## Data supplied
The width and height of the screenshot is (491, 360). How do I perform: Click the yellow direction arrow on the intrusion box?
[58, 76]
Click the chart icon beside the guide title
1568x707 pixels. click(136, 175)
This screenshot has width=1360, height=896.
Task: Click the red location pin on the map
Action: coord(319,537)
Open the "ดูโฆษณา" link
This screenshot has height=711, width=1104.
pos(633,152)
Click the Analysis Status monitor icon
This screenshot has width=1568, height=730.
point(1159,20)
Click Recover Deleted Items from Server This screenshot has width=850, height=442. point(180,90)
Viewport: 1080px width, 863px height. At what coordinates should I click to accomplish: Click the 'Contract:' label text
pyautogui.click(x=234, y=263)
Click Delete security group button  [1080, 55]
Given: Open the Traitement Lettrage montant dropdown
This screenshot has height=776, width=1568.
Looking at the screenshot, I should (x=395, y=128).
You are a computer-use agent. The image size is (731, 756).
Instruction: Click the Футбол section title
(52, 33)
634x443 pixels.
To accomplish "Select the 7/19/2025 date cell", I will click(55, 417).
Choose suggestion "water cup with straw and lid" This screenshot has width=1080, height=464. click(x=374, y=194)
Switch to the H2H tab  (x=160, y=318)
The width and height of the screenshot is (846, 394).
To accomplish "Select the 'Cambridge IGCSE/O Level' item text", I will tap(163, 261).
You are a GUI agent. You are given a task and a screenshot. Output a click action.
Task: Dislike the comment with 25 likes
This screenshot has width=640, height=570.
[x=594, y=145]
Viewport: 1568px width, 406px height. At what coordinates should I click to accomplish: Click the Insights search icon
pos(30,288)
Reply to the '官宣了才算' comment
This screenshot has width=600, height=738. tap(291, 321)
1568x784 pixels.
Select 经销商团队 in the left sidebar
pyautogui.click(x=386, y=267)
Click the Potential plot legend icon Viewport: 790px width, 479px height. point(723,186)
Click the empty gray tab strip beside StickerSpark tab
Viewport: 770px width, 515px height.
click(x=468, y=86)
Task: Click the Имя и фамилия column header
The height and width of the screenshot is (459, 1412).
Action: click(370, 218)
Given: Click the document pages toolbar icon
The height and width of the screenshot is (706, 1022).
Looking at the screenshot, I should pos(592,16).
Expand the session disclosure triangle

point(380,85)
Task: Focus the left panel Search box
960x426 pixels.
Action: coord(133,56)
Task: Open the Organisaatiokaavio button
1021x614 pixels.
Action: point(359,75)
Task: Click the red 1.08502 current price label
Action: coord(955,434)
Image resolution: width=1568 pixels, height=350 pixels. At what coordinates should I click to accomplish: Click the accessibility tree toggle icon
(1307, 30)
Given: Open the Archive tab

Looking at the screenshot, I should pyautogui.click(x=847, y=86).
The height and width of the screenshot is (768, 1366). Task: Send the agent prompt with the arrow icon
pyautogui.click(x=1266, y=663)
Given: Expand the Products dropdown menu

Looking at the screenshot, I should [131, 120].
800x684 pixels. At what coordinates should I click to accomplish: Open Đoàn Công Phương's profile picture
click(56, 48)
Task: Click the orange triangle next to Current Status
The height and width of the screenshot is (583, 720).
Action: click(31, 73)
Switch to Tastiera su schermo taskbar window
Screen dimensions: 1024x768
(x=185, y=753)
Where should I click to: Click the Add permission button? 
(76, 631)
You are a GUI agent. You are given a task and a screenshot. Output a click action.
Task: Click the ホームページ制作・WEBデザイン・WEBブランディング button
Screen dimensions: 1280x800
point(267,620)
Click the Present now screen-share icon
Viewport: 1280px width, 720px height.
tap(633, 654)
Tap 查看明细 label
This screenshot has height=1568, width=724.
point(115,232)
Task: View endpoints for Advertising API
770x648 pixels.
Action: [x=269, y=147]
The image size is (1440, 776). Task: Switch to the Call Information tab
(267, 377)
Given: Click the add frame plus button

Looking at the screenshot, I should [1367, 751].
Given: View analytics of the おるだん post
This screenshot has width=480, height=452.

## What is required
From the line holding "800x684 pixels. At" to the final line of the data, repeat every line exactly. Leave out all the rest.

## Written reply
800x684 pixels. At what coordinates should I click to accomplish: Open Đoàn Công Phương's profile picture
click(56, 48)
Task: Click the orange triangle next to Current Status
The height and width of the screenshot is (583, 720).
Action: click(31, 73)
Switch to Tastiera su schermo taskbar window
Screen dimensions: 1024x768
(x=185, y=753)
Where should I click to: Click the Add permission button? 
(76, 631)
You are a GUI agent. You are given a task and a screenshot. Output a click action.
Task: Click the ホームページ制作・WEBデザイン・WEBブランディング button
Screen dimensions: 1280x800
point(267,620)
Click the Present now screen-share icon
Viewport: 1280px width, 720px height.
tap(633, 654)
Tap 查看明细 label
This screenshot has height=1568, width=724.
point(115,232)
Task: View endpoints for Advertising API
770x648 pixels.
Action: [x=269, y=147]
The image size is (1440, 776). Task: Switch to the Call Information tab
(267, 377)
Given: Click the add frame plus button

Looking at the screenshot, I should [1367, 751].
Given: View analytics of the おるだん post
This screenshot has width=480, height=452.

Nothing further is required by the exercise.